- Job -
Please copy out the items word for word, starting at the line that contains "Click the warning triangle alert icon" and stopping after the line that contains "Looking at the screenshot, I should (x=260, y=14).". Leave the pictures out of your answer.

- Records to process -
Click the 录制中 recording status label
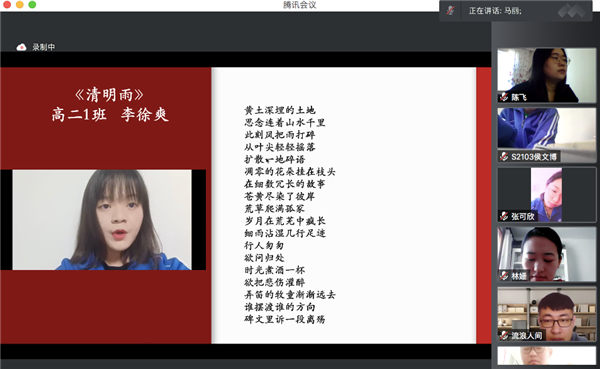 pos(44,47)
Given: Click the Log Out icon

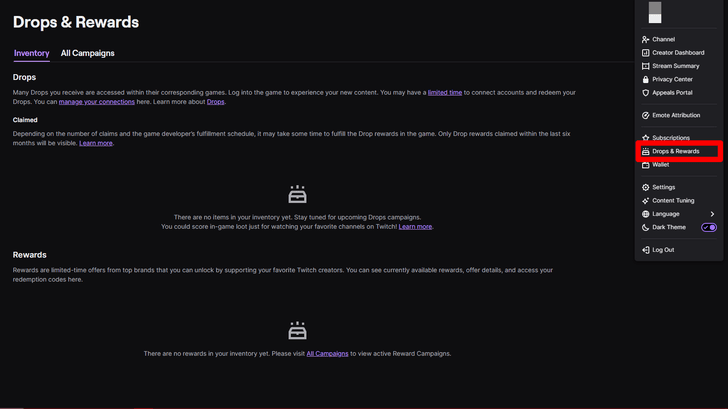Looking at the screenshot, I should [646, 250].
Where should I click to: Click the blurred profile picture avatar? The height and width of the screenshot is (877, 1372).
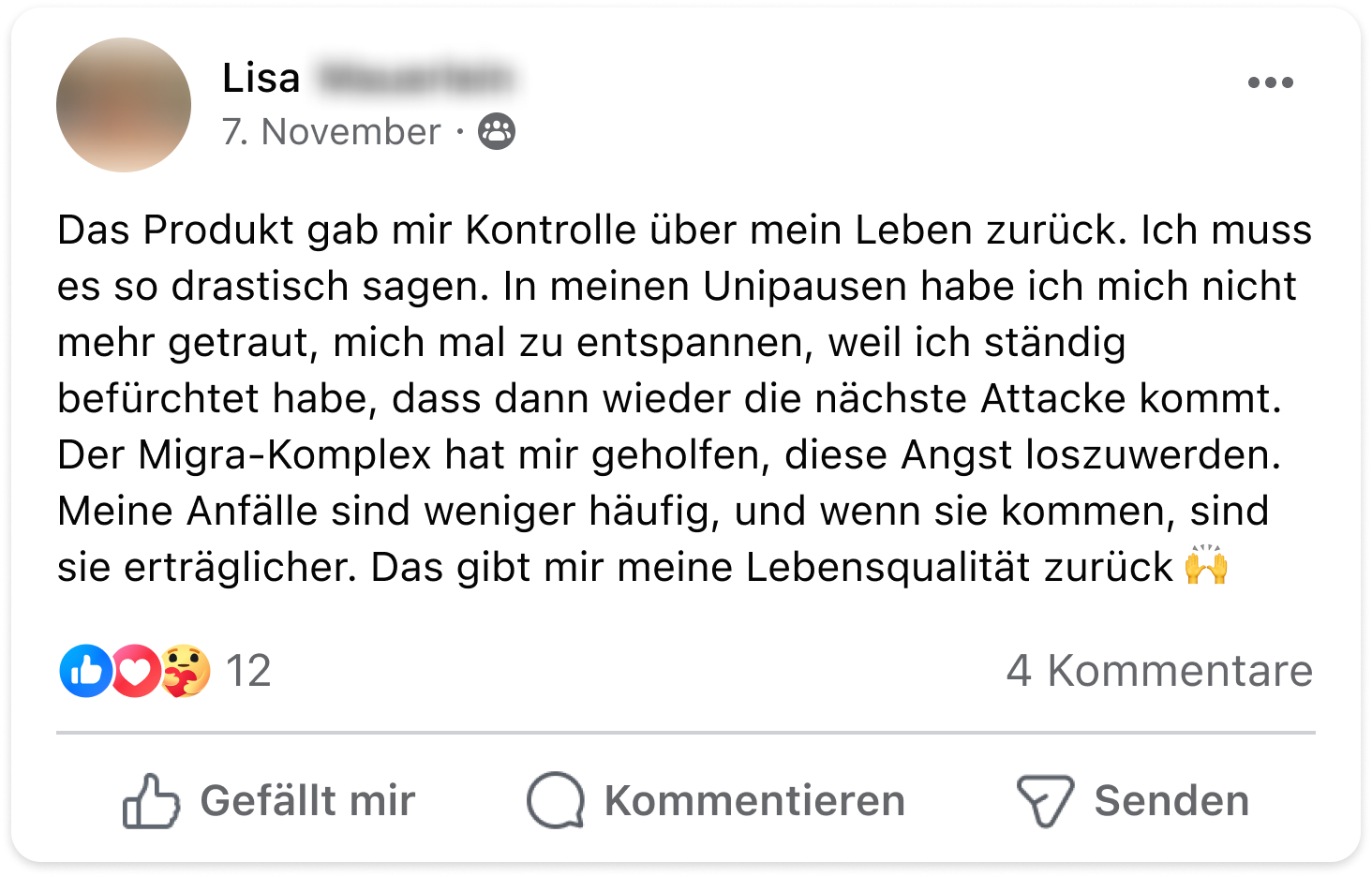[124, 105]
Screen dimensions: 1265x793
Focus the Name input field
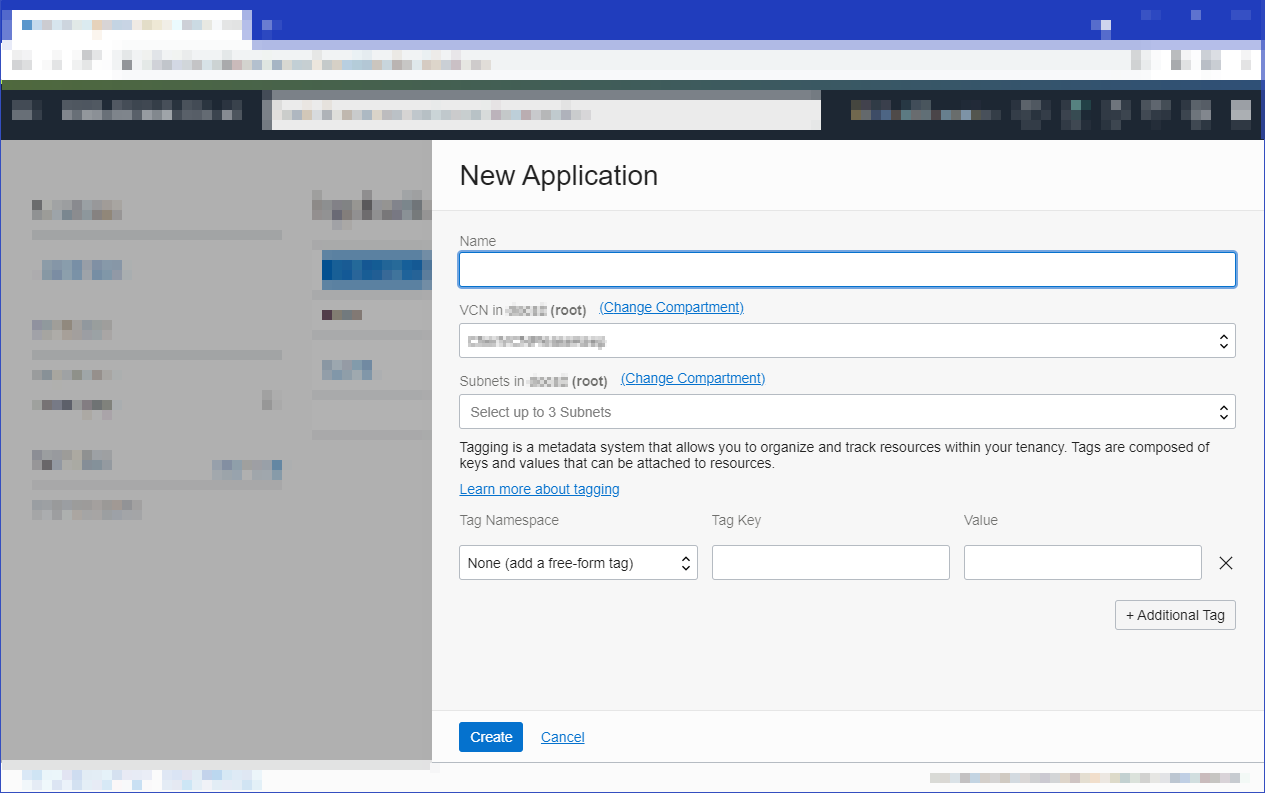(x=846, y=269)
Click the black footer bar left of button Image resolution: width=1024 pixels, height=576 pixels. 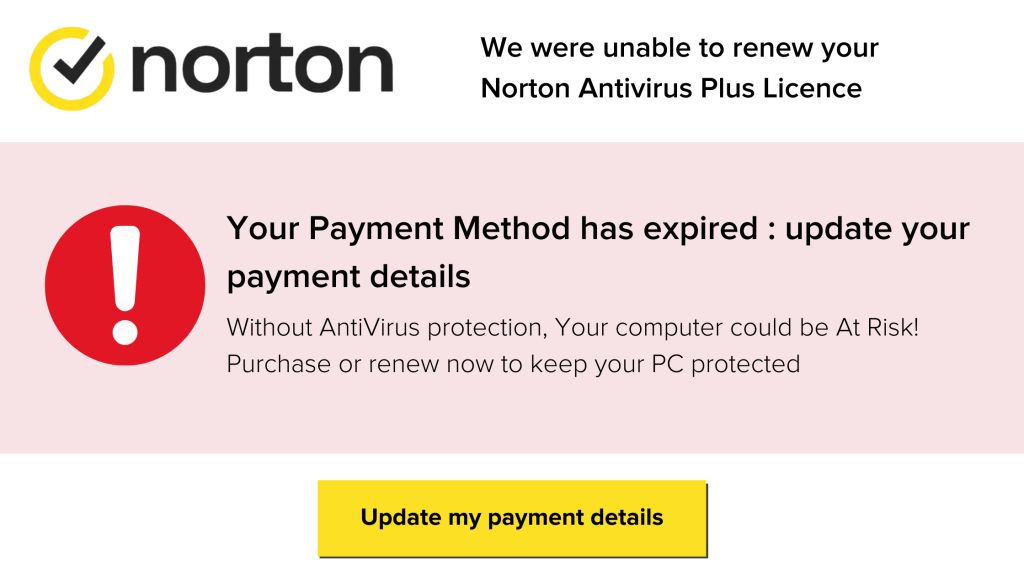[x=150, y=516]
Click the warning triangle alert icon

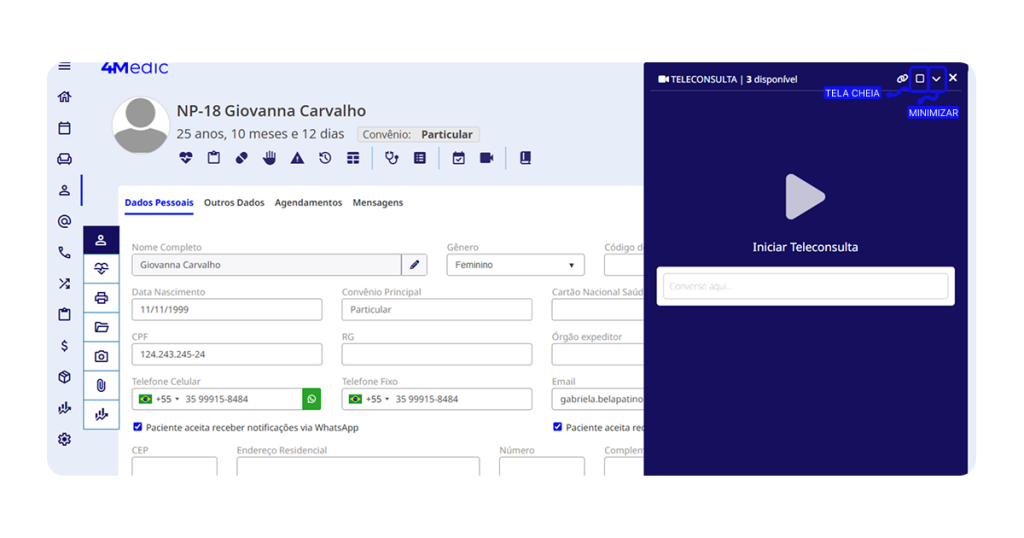pos(297,158)
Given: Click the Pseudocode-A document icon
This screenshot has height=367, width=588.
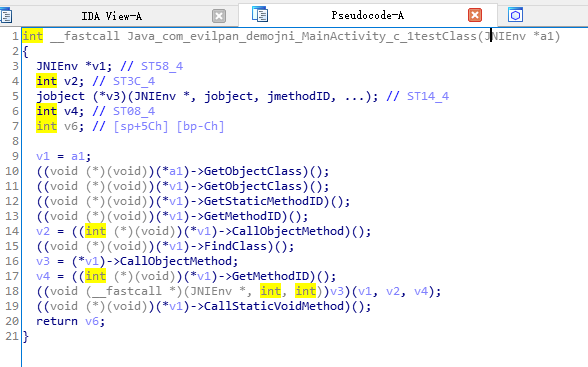Looking at the screenshot, I should (x=260, y=14).
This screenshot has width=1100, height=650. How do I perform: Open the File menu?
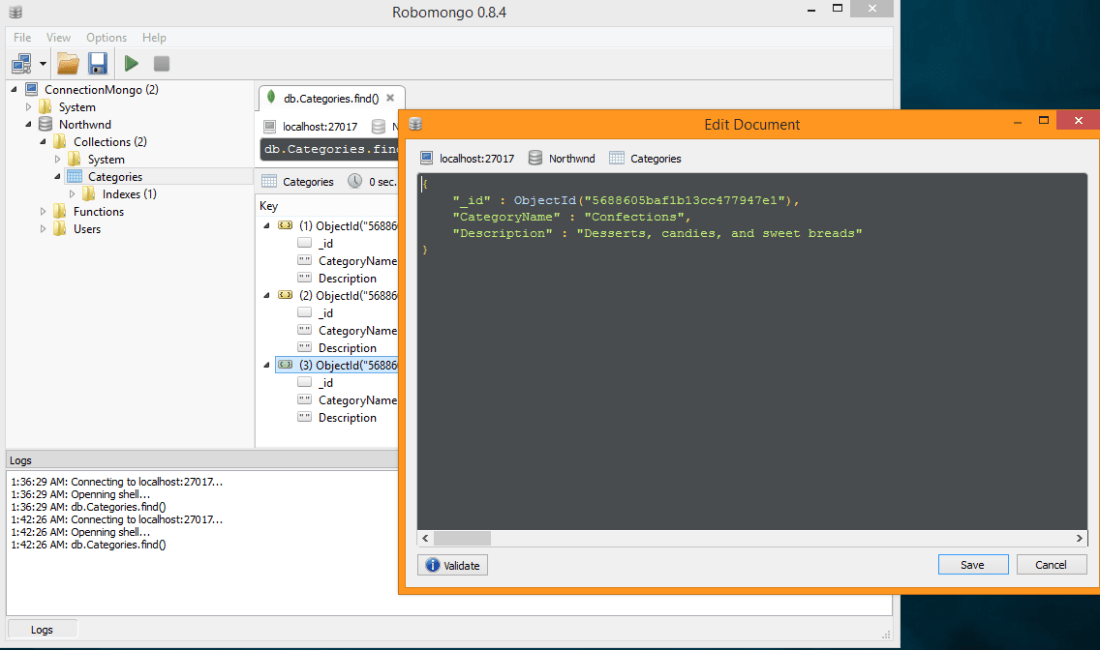pyautogui.click(x=22, y=37)
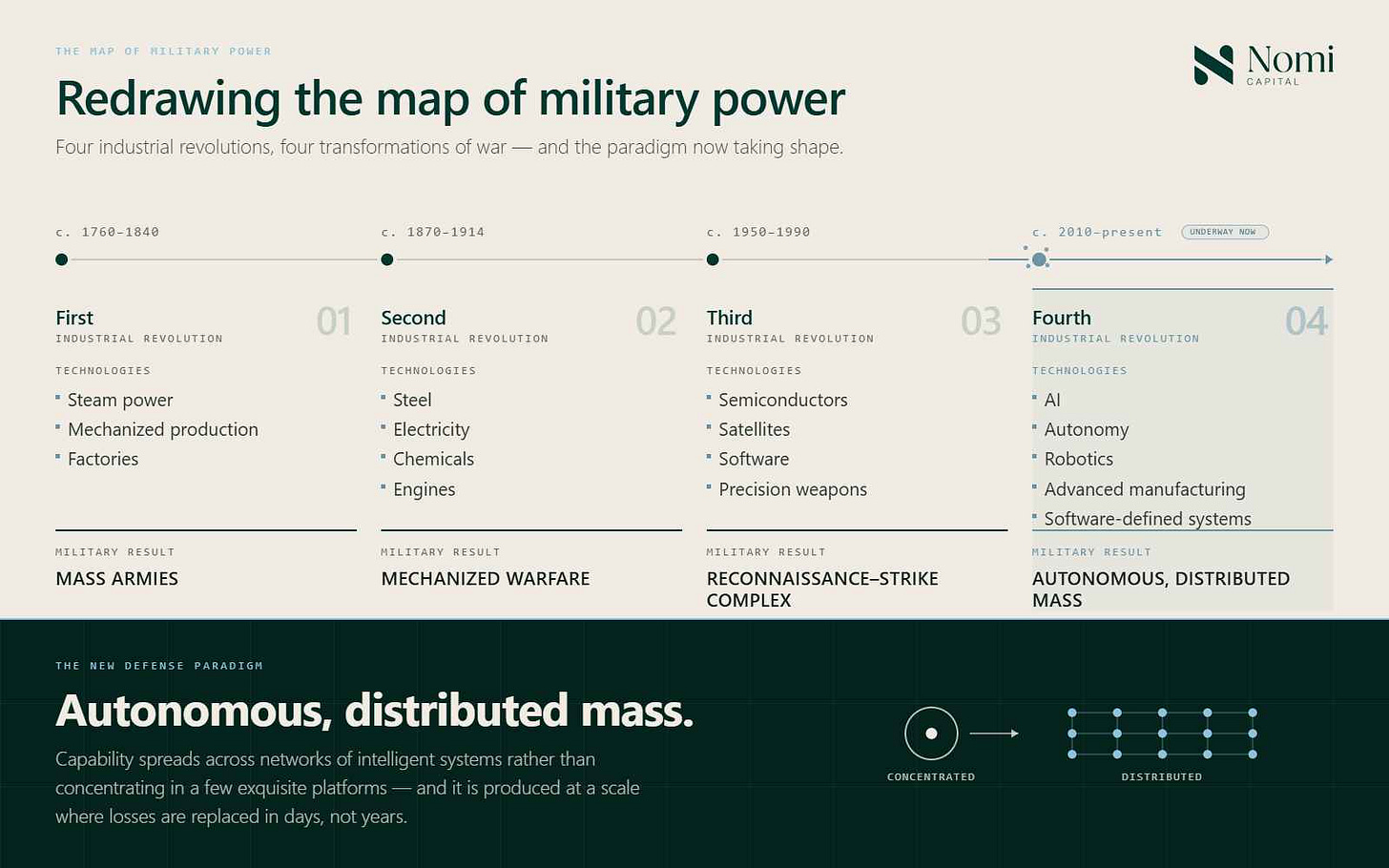
Task: Click the Fourth Industrial Revolution heading
Action: click(1115, 325)
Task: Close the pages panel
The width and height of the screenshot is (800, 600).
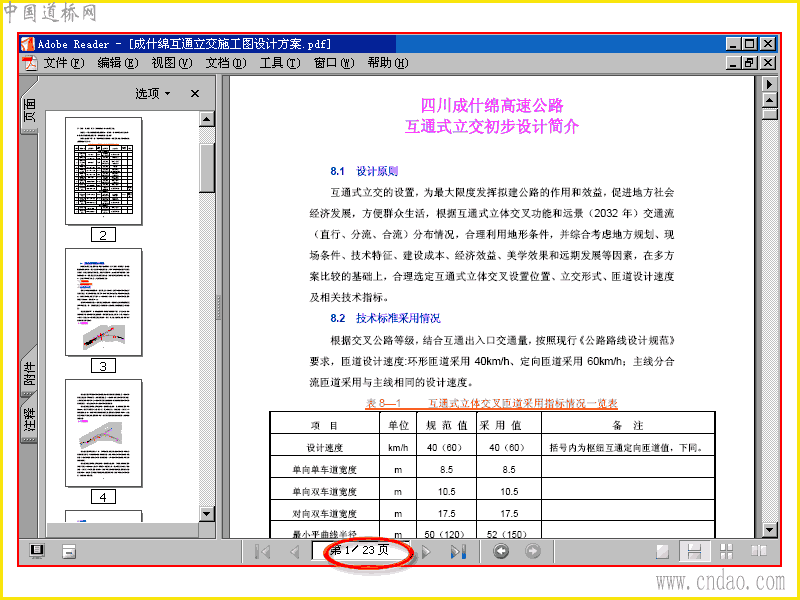Action: 194,93
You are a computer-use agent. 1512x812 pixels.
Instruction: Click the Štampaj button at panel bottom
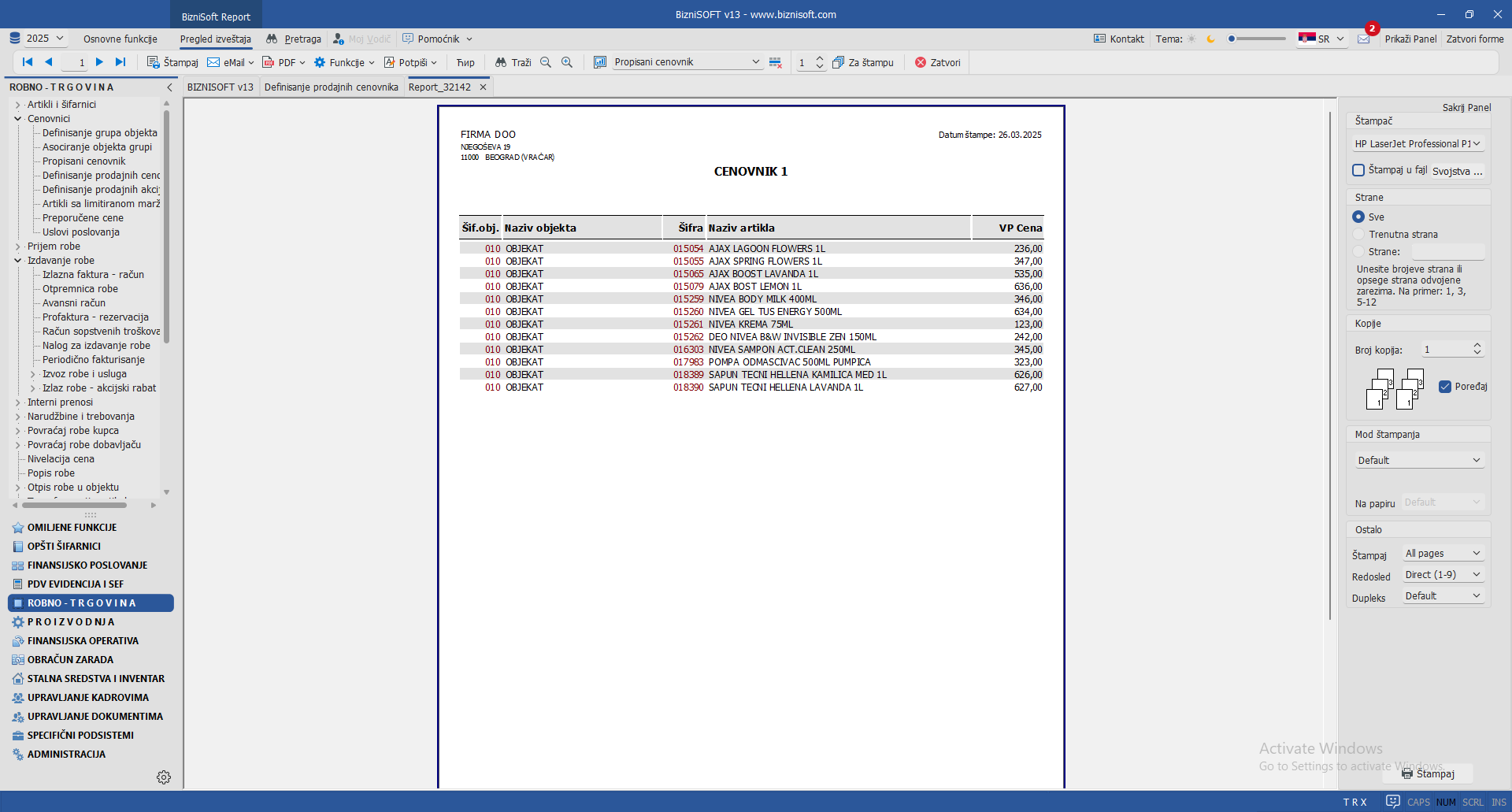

- Output of the task -
Click the warning triangle alert icon

pos(297,158)
Given: Click the Pseudocode-A document icon
This screenshot has height=367, width=588.
Looking at the screenshot, I should (x=260, y=14).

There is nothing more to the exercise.